Pubu PoC

中文版說明文件連結

A proof-of-concept implementation of the vulnerability ZD-2023-00144, which allows an attacker to download books from pubu.com.tw without buying them. For more information, please refer to this blog post.

Please note⚠️: This is only a demonstration and for educational purposes only. Downloading copyrighted materials may violate the law or the website's Terms of Service. Use at your own risk.

Update (2023/08/27): This vulnerability is now fixed.

Demo

Usage

This repo requires python3 (version >= 3.8) and some additional packages.

1. Clone this repo: git clone https://github.com/joeywang4/Pubu-PoC
2. Change to the cloned directory: cd Pubu-PoC
3. Install required packages: pip install -r requirements.txt
4. Download a list of books: python main.py -v [book_id ...]
5. Find the book at the output/ folder.

book_id is a number that represents a book's ID, which can be found in the URL of the book. For example, the book URL https://www.pubu.com.tw/ebook/999 indicates that this book's book_id is 999. Therefore, to download this book, execute python main.py -v 999.

Command line arguments

main.py accepts several arguments to execute on different modes or output to different folders. The followings are some useful arguments, and please execute python main.py -h for the complete list of arguments.

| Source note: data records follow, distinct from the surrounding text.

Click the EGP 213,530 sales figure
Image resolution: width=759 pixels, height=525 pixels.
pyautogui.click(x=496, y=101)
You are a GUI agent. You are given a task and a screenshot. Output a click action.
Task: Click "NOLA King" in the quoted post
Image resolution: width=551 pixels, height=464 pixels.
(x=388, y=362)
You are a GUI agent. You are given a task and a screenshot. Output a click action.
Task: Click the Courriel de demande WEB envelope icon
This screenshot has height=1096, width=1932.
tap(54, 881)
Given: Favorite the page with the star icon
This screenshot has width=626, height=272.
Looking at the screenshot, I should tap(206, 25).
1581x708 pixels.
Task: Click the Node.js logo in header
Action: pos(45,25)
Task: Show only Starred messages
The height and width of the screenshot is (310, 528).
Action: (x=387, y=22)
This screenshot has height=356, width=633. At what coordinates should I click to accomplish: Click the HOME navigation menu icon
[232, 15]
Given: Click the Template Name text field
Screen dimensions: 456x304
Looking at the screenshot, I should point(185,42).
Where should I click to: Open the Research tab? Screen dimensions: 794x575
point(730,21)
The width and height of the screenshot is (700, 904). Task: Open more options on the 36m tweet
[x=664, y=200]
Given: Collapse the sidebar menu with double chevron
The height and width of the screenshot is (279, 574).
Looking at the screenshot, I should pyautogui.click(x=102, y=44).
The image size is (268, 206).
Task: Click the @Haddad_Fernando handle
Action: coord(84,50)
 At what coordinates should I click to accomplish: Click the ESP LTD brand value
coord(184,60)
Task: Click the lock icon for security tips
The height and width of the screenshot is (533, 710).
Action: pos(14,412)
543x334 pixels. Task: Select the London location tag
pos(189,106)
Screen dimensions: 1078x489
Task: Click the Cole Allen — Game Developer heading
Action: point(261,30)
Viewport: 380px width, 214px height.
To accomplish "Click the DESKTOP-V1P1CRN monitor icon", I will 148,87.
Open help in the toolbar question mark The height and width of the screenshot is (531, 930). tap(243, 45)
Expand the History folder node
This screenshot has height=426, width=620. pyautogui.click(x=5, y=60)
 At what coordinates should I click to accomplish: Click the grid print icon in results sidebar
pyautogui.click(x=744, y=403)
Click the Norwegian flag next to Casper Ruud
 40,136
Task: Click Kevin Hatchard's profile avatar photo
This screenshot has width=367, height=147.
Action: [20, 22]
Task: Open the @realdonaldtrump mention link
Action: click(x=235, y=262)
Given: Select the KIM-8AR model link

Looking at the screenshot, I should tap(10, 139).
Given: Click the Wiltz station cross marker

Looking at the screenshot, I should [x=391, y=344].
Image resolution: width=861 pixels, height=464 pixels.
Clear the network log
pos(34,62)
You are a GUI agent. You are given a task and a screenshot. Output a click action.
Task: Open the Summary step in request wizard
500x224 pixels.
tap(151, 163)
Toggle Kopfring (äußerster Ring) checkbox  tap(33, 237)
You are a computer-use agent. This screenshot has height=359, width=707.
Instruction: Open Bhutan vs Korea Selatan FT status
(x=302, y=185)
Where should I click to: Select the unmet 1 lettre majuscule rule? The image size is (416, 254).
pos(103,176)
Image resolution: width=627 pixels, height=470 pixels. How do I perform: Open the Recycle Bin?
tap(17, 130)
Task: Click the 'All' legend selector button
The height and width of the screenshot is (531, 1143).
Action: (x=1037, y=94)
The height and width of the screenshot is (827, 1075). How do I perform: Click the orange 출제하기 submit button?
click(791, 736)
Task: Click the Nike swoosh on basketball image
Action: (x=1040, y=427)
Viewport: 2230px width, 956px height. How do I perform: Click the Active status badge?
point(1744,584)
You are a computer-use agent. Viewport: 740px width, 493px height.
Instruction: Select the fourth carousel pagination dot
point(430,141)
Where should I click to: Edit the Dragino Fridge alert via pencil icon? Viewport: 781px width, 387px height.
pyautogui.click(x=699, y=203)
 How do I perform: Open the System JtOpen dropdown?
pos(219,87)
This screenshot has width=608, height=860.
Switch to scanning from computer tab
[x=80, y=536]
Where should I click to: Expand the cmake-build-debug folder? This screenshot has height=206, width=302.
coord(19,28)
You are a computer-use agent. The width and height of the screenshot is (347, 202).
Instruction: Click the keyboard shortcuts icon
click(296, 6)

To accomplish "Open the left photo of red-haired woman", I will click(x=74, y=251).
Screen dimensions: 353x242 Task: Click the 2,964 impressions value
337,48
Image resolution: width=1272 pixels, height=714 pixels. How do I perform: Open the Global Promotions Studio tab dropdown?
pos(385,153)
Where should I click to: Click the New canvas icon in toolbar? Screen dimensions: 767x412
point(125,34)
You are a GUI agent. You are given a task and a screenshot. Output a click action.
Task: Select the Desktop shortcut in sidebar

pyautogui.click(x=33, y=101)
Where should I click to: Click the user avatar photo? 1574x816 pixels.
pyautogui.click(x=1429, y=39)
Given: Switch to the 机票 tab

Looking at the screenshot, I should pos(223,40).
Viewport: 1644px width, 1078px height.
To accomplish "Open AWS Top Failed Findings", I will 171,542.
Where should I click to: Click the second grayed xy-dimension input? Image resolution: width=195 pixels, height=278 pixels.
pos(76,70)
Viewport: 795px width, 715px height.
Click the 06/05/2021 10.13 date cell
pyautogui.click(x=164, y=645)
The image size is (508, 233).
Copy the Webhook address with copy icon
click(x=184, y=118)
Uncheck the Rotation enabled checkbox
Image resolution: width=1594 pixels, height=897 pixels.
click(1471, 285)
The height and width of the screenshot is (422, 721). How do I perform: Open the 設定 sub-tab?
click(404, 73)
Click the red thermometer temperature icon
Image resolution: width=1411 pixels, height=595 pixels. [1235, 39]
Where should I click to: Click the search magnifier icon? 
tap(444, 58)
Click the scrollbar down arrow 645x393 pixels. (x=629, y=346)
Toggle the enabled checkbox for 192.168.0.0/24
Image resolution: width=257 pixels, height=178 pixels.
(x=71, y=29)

• -v or --verbose: generate verbose output
• -t or --threads: adjust the number of threads for the crawler
• -o or --output: configure the path to the output directory (default to output/)
• -c or --change-decode: adjust the decode method when generating the PDF file. This option is required if the downloaded book is decoded incorrectly.

Known issues

1. Incorrect pages: sometimes books are decoded incorrectly, and the pages will look like tiles that are composed in a weird order. In this case, execute main.py with the -c option.
2. Searching never ends: some book's pages are not continuous and can be difficult to search. Please be patient or pre-fetch the pages (also takes a lot of time!) before downloading the book.

Local database

When downloading a book, this program will try to search the pages online, and sometimes searching can be very time-consuming. This program can pre-fetch the pages into a local database, and so the searching step can be skipped when downloading a book.

To pre-fetch the pages, execute python main.py -u pages, or use the -u all option to also pre-fetch the books. For more information about the local database, please refer to this file.

Please note that pre-fetching the up-to-date data can take a very long time, and the local database will consume around 1G of storage.

Testing

The test files are located at test/. Run pytest to execute them.

Contribution

PRs are welcome! Please run black and pylint after making changes to the code and add test cases for them if possible.